Record extracts START

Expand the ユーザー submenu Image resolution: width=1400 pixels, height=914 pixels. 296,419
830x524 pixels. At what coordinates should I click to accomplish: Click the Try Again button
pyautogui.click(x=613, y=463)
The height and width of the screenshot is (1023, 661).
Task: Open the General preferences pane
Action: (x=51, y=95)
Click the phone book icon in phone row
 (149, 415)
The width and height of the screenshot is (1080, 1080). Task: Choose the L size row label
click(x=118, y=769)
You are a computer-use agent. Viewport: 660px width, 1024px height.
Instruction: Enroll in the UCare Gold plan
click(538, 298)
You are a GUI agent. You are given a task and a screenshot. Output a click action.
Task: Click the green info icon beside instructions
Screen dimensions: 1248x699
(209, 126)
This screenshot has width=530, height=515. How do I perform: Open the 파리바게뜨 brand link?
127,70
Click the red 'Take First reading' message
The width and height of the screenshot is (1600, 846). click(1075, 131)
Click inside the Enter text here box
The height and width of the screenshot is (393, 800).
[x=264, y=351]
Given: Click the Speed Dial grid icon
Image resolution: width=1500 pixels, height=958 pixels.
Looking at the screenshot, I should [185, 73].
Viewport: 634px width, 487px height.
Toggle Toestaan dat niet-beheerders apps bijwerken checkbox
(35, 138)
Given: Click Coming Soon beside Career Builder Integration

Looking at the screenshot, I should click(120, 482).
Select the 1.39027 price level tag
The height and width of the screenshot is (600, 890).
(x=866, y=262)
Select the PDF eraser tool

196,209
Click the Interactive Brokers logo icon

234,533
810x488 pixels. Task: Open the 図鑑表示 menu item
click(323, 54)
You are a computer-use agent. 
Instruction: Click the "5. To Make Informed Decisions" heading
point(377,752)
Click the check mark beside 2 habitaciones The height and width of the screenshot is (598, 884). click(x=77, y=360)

Record extracts END

**The task:**
Retyping every line above exactly is all that is needed.

**Finished task:**
Expand the ユーザー submenu Image resolution: width=1400 pixels, height=914 pixels. 296,419
830x524 pixels. At what coordinates should I click to accomplish: Click the Try Again button
pyautogui.click(x=613, y=463)
The height and width of the screenshot is (1023, 661).
Task: Open the General preferences pane
Action: (x=51, y=95)
Click the phone book icon in phone row
 (149, 415)
The width and height of the screenshot is (1080, 1080). Task: Choose the L size row label
click(x=118, y=769)
You are a computer-use agent. Viewport: 660px width, 1024px height.
Instruction: Enroll in the UCare Gold plan
click(538, 298)
You are a GUI agent. You are given a task and a screenshot. Output a click action.
Task: Click the green info icon beside instructions
Screen dimensions: 1248x699
(209, 126)
This screenshot has width=530, height=515. How do I perform: Open the 파리바게뜨 brand link?
127,70
Click the red 'Take First reading' message
The width and height of the screenshot is (1600, 846). click(1075, 131)
Click inside the Enter text here box
The height and width of the screenshot is (393, 800).
[x=264, y=351]
Given: Click the Speed Dial grid icon
Image resolution: width=1500 pixels, height=958 pixels.
Looking at the screenshot, I should [185, 73].
Viewport: 634px width, 487px height.
Toggle Toestaan dat niet-beheerders apps bijwerken checkbox
(35, 138)
Given: Click Coming Soon beside Career Builder Integration

Looking at the screenshot, I should click(120, 482).
Select the 1.39027 price level tag
The height and width of the screenshot is (600, 890).
(x=866, y=262)
Select the PDF eraser tool

196,209
Click the Interactive Brokers logo icon

234,533
810x488 pixels. Task: Open the 図鑑表示 menu item
click(323, 54)
You are a computer-use agent. 
Instruction: Click the "5. To Make Informed Decisions" heading
point(377,752)
Click the check mark beside 2 habitaciones The height and width of the screenshot is (598, 884). click(x=77, y=360)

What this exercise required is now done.